_REQUIREMENTS_.
[A] In the passage on the Kenya election re-run, what did opposition candidate Raila Odinga call for after refusing to take part?
[B] Transcribe the passage on the Kenya election re-run, starting with "Well, then things" and going on through "are still waiting.".

_PASSAGE_.
>> Start
It hasn’t been the easiest few weeks. At first news of the Kenya election re-run was met with optimism and the view that things should be ‘done right’ in order to build a better future. The re-run would be a nuisance for the economy (for everything slows to almost a standstill in the wake of a presidential election here) but that it would be a necessary step on the road to accountability, transparency and achieving a solid democracy.
Well, then things started to wrong. Stories of bullying, threats to IEBC (election) officials by both sides, demonstrations, legal petitions, an opposition financier’s swanky house was raided, opposition candidate Raila Odinga refused to take part in the re-run and called for a boycott, an IEBC election official fled to the States and said she feared for her life. Suddenly, instead of looking to a better future, the country was in a quagmire of dirty tricks.
The economy has not just suffered but stagnated this year. People always speculated that 2017 would be a ‘tough’ year with the elections plump in the middle during August, but a re-run in late October and now an unsteady or uncertain outcome has seen businesses flounder. Investors (foreign and local) are unwilling to make any commitment until the political situation has settled. And for that, we are still waiting.
And oh, after having our collective nerves truly rattled in 2007/8, how we panic and stay home at the hint of a political demonstration. And is Kenya the only country in the world that awards not just one public holiday on the day of voting, but another beforehand to allow countrymen to travel to their constituencies? (The latter of which, last week was announced at 3pm the day before). All of these holidays are wreaking havoc for schools and businesses.
And the nurses strike continues. And Kenya’s leading supermarket chain, Nakumatt, founders riddled with debt, with no stock on its shelves and as anchor tenant in malls at many of it’s 50 odd locations in Kenya and beyond, their agonizing decline is dragging surrounding shopping centre businesses down with it.
>> End
_GIVEN DATA_.
>> Start
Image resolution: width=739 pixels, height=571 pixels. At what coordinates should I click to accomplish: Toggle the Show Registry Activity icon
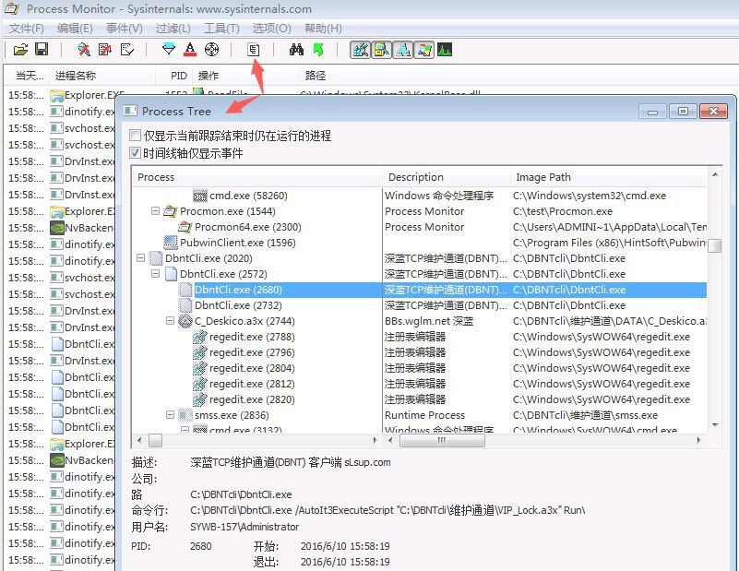pos(360,49)
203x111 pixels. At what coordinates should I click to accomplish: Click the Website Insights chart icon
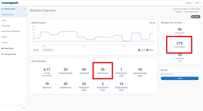coord(2,9)
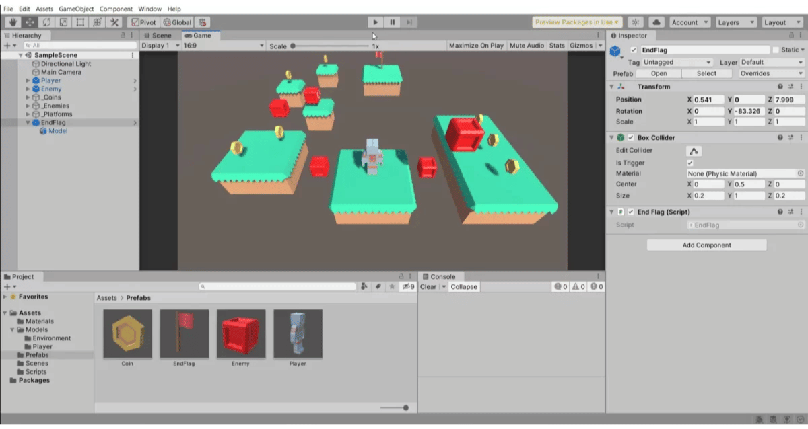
>> End
_ANSWERS FOR THIS EXERCISE_.
[A] He called for a boycott of the re-run.

[B]
Well, then things started to wrong. Stories of bullying, threats to IEBC (election) officials by both sides, demonstrations, legal petitions, an opposition financier’s swanky house was raided, opposition candidate Raila Odinga refused to take part in the re-run and called for a boycott, an IEBC election official fled to the States and said she feared for her life. Suddenly, instead of looking to a better future, the country was in a quagmire of dirty tricks.
The economy has not just suffered but stagnated this year. People always speculated that 2017 would be a ‘tough’ year with the elections plump in the middle during August, but a re-run in late October and now an unsteady or uncertain outcome has seen businesses flounder. Investors (foreign and local) are unwilling to make any commitment until the political situation has settled. And for that, we are still waiting.